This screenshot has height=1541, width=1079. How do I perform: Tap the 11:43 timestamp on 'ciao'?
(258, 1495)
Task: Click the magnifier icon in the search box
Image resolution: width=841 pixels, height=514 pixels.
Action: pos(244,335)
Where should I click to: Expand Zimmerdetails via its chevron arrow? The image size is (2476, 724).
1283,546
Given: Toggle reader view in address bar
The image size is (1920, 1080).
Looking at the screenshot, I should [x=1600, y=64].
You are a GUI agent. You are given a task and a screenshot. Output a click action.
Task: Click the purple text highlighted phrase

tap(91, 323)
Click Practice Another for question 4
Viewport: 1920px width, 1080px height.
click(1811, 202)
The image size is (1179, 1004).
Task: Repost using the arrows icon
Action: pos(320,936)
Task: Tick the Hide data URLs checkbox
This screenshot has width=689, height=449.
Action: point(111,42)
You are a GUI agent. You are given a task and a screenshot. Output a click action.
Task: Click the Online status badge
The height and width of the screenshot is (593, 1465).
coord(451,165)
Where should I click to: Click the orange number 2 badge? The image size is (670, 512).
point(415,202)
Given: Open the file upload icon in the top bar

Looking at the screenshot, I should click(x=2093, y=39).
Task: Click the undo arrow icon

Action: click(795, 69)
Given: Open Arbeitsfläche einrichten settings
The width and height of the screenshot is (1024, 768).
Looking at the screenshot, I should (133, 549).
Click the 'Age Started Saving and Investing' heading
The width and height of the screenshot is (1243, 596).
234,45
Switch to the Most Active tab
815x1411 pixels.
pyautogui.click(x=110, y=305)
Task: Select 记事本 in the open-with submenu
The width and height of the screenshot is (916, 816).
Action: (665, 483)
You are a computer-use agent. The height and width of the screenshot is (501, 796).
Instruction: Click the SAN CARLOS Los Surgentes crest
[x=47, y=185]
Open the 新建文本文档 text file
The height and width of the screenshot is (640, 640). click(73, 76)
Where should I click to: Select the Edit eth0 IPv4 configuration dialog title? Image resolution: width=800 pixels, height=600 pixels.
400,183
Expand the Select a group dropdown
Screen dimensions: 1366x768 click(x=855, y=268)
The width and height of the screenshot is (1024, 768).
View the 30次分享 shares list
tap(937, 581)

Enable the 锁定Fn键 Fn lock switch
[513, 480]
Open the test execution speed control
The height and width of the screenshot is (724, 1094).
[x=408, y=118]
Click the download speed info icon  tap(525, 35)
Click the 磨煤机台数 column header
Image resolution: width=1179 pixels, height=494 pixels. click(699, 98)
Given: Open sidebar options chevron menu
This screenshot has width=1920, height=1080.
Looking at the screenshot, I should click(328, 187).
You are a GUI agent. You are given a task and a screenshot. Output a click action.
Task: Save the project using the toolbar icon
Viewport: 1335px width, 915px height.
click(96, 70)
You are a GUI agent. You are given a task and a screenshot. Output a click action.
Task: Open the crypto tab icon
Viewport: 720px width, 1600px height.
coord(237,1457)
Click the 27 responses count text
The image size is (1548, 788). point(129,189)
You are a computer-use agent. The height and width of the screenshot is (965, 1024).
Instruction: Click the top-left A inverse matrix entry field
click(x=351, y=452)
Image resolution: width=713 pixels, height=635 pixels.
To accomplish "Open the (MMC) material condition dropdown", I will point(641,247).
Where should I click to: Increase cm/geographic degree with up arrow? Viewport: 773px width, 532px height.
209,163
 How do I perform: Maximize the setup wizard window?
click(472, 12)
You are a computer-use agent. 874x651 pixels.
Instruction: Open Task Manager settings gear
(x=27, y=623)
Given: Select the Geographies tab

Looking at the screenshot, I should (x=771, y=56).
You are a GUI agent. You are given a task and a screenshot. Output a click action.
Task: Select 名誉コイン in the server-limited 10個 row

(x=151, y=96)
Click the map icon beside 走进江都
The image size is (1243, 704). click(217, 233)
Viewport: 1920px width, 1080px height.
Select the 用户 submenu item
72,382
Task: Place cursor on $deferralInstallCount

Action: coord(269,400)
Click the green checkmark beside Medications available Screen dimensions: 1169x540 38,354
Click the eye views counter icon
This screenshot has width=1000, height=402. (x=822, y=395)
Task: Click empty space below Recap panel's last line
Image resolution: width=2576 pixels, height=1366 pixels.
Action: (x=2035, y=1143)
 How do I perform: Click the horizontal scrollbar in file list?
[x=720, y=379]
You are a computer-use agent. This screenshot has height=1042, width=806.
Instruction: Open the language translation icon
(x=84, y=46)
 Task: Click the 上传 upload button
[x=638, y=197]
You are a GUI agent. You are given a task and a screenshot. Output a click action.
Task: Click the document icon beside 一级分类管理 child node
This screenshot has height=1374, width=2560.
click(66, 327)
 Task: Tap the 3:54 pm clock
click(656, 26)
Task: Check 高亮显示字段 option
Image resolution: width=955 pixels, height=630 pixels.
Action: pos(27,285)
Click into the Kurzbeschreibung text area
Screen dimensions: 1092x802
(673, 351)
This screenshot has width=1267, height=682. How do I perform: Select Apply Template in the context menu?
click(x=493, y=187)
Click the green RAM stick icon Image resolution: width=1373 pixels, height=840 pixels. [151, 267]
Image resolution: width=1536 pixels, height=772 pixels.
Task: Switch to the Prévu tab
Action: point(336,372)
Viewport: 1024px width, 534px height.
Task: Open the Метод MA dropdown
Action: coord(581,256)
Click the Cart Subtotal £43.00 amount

──────

STATED PROBLEM
Reproduce all of the data above unchanged except that "magnifier" becomes "lens".

WRITTEN SOLUTION
This screenshot has height=1541, width=1079. How do I perform: Tap the 11:43 timestamp on 'ciao'?
(258, 1495)
Task: Click the lens icon in the search box
Image resolution: width=841 pixels, height=514 pixels.
Action: pos(244,335)
Where should I click to: Expand Zimmerdetails via its chevron arrow? The image size is (2476, 724).
1283,546
Given: Toggle reader view in address bar
The image size is (1920, 1080).
Looking at the screenshot, I should [x=1600, y=64].
You are a GUI agent. You are given a task and a screenshot. Output a click action.
Task: Click the purple text highlighted phrase

tap(91, 323)
Click Practice Another for question 4
Viewport: 1920px width, 1080px height.
click(1811, 202)
The image size is (1179, 1004).
Task: Repost using the arrows icon
Action: pos(320,936)
Task: Tick the Hide data URLs checkbox
This screenshot has width=689, height=449.
Action: point(111,42)
You are a GUI agent. You are given a task and a screenshot. Output a click action.
Task: Click the Online status badge
The height and width of the screenshot is (593, 1465).
coord(451,165)
Where should I click to: Click the orange number 2 badge? The image size is (670, 512).
point(415,202)
Given: Open the file upload icon in the top bar

Looking at the screenshot, I should click(x=2093, y=39).
Task: Click the undo arrow icon

Action: click(795, 69)
Given: Open Arbeitsfläche einrichten settings
The width and height of the screenshot is (1024, 768).
Looking at the screenshot, I should (133, 549).
Click the 'Age Started Saving and Investing' heading
The width and height of the screenshot is (1243, 596).
234,45
Switch to the Most Active tab
815x1411 pixels.
pyautogui.click(x=110, y=305)
Task: Select 记事本 in the open-with submenu
The width and height of the screenshot is (916, 816).
Action: (665, 483)
You are a computer-use agent. The height and width of the screenshot is (501, 796).
Instruction: Click the SAN CARLOS Los Surgentes crest
[x=47, y=185]
Open the 新建文本文档 text file
The height and width of the screenshot is (640, 640). click(73, 76)
Where should I click to: Select the Edit eth0 IPv4 configuration dialog title? Image resolution: width=800 pixels, height=600 pixels.
400,183
Expand the Select a group dropdown
Screen dimensions: 1366x768 click(x=855, y=268)
The width and height of the screenshot is (1024, 768).
View the 30次分享 shares list
tap(937, 581)

Enable the 锁定Fn键 Fn lock switch
[513, 480]
Open the test execution speed control
The height and width of the screenshot is (724, 1094).
[x=408, y=118]
Click the download speed info icon  tap(525, 35)
Click the 磨煤机台数 column header
Image resolution: width=1179 pixels, height=494 pixels. click(699, 98)
Given: Open sidebar options chevron menu
This screenshot has width=1920, height=1080.
Looking at the screenshot, I should click(328, 187).
You are a GUI agent. You are given a task and a screenshot. Output a click action.
Task: Save the project using the toolbar icon
Viewport: 1335px width, 915px height.
click(96, 70)
You are a GUI agent. You are given a task and a screenshot. Output a click action.
Task: Open the crypto tab icon
Viewport: 720px width, 1600px height.
coord(237,1457)
Click the 27 responses count text
The image size is (1548, 788). point(129,189)
You are a computer-use agent. The height and width of the screenshot is (965, 1024).
Instruction: Click the top-left A inverse matrix entry field
click(x=351, y=452)
Image resolution: width=713 pixels, height=635 pixels.
To accomplish "Open the (MMC) material condition dropdown", I will point(641,247).
Where should I click to: Increase cm/geographic degree with up arrow? Viewport: 773px width, 532px height.
209,163
 How do I perform: Maximize the setup wizard window?
click(472, 12)
You are a computer-use agent. 874x651 pixels.
Instruction: Open Task Manager settings gear
(x=27, y=623)
Given: Select the Geographies tab

Looking at the screenshot, I should (x=771, y=56).
You are a GUI agent. You are given a task and a screenshot. Output a click action.
Task: Select 名誉コイン in the server-limited 10個 row

(x=151, y=96)
Click the map icon beside 走进江都
The image size is (1243, 704). click(217, 233)
Viewport: 1920px width, 1080px height.
Select the 用户 submenu item
72,382
Task: Place cursor on $deferralInstallCount

Action: coord(269,400)
Click the green checkmark beside Medications available Screen dimensions: 1169x540 38,354
Click the eye views counter icon
This screenshot has width=1000, height=402. (x=822, y=395)
Task: Click empty space below Recap panel's last line
Image resolution: width=2576 pixels, height=1366 pixels.
Action: (x=2035, y=1143)
 How do I perform: Click the horizontal scrollbar in file list?
[x=720, y=379]
You are a computer-use agent. This screenshot has height=1042, width=806.
Instruction: Open the language translation icon
(x=84, y=46)
 Task: Click the 上传 upload button
[x=638, y=197]
You are a GUI agent. You are given a task and a screenshot. Output a click action.
Task: Click the document icon beside 一级分类管理 child node
This screenshot has height=1374, width=2560.
click(66, 327)
 Task: Tap the 3:54 pm clock
click(656, 26)
Task: Check 高亮显示字段 option
Image resolution: width=955 pixels, height=630 pixels.
Action: pos(27,285)
Click into the Kurzbeschreibung text area
Screen dimensions: 1092x802
(673, 351)
This screenshot has width=1267, height=682. How do I perform: Select Apply Template in the context menu?
click(x=493, y=187)
Click the green RAM stick icon Image resolution: width=1373 pixels, height=840 pixels. [151, 267]
Image resolution: width=1536 pixels, height=772 pixels.
Task: Switch to the Prévu tab
Action: point(336,372)
Viewport: 1024px width, 534px height.
Task: Open the Метод MA dropdown
Action: coord(581,256)
Click the Cart Subtotal £43.00 amount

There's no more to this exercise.